I wanted to read “The Ascent of Money” by Niall Ferguson after having watched a local broadcast of the eponymous documentary-series from Channel 4. Each episode of the documentary-series was about an aspect of finance and was presented by the author himself. As they were broadcast around the time of the latest financial crisis (called the “Great Recession” by many people), it made for some very interesting viewing. Hoping to find more depth and greater detail in the book, I have to report that I was mildly disappointed after reading it. If you are totally new to the world of finance though, you will very likely find the the documentary-series (or the book) entertaining and insightful.

Apart from the Introduction and the Afterword, the chapters of the book follow the same themes as the episodes in the documentary-series and are similarly-named. They are:

  1. Dreams of Avarice - on the rise of credit and the banking system.
  2. Human Bondage - on the rise of the bond market.
  3. Blowing Bubbles - on the rise of the stock market.
  4. Risky Business - on the insurance industry.
  5. Safe as Houses - on the real-estate market.
  6. Chimerica - on the symbiotic relationship between China and America and how inextricably-linked they are these days.

So closely do most of the chapters follow the corresponding episodes that at times I felt as if I was reading the script for the series instead of a book proper. The book does not add significantly to the series and is only somewhat more detailed. It does provide lots of notes and references though that will help you research more on a topic should you so desire. This is not to say that the material is not worth your time, but merely that if you've either seen all the episodes or read the book, it will probably be a waste of time to then go for the other medium of presentation.

The material is quite entertaining and quite revealing at times, perhaps even for a seasoned professional in finance. I for one did not know of the important role played by financial factors in the French Revolution, the defeat of Napolean, the American Civil War, the First World War, etc. Popular history, and I dare suspect even academic history, just does not illuminate such important aspects of historical events. The author must be commended for carrying out the research to unearth these factors and the corresponding players.

It is quite clear from the presentation that the author does not really believe in the “rational actor” model or the “efficient markets hypothesis” that are a staple of mainstream economics. He wants us to be aware of the follies of men and economic mishaps of the past as we look into the future. This level-headed approach to finance enabled him to make predictions at the time of preparing this material that have since played out more or less as he had predicted.
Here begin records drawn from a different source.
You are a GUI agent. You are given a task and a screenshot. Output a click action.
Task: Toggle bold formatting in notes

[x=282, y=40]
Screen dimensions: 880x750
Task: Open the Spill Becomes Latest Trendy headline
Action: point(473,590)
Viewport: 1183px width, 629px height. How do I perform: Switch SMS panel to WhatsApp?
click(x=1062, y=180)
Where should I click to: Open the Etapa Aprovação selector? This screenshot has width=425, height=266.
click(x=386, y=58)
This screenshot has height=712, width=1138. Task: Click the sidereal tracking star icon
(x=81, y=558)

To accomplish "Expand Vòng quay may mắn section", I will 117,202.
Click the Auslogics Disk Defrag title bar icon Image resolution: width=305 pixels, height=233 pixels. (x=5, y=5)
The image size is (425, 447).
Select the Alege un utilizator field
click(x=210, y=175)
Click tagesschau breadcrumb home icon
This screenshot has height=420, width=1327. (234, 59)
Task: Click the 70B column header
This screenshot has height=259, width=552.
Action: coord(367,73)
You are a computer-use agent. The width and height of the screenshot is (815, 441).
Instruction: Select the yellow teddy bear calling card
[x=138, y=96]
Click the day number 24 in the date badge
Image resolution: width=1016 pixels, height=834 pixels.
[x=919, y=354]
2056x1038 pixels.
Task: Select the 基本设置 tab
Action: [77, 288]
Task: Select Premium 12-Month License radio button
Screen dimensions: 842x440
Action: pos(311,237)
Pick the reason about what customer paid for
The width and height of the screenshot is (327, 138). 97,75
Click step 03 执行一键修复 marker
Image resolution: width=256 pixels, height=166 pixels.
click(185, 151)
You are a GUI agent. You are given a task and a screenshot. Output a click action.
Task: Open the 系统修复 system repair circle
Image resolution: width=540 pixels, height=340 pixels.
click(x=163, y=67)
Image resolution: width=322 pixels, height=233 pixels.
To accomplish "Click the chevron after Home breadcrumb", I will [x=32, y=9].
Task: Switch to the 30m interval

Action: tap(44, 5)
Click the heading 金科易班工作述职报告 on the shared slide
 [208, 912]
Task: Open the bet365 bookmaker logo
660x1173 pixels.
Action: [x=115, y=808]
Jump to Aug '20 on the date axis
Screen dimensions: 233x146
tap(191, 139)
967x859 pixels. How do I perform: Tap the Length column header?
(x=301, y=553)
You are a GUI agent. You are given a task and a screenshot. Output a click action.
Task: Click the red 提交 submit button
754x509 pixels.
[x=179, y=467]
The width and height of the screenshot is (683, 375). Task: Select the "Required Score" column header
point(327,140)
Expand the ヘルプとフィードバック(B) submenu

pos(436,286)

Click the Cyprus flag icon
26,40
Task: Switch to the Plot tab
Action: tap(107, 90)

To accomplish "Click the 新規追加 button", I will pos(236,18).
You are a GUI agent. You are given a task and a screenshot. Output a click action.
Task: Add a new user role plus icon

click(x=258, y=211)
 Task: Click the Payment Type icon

I would really have liked a more structured look into the historical origins of the monetary system from its barter-based origins. The material focuses almost exclusively on the Western world, mentioning innovations in the Middle East, India and China almost in passing. This is a glaring omission that makes it somewhat lopsided. In each area of finance, the author focuses on a few entertaining or insightful events and characters, again making it a lopsided presentation. These omissions might have been justified given the constraints of a documentary-series, but not in a book.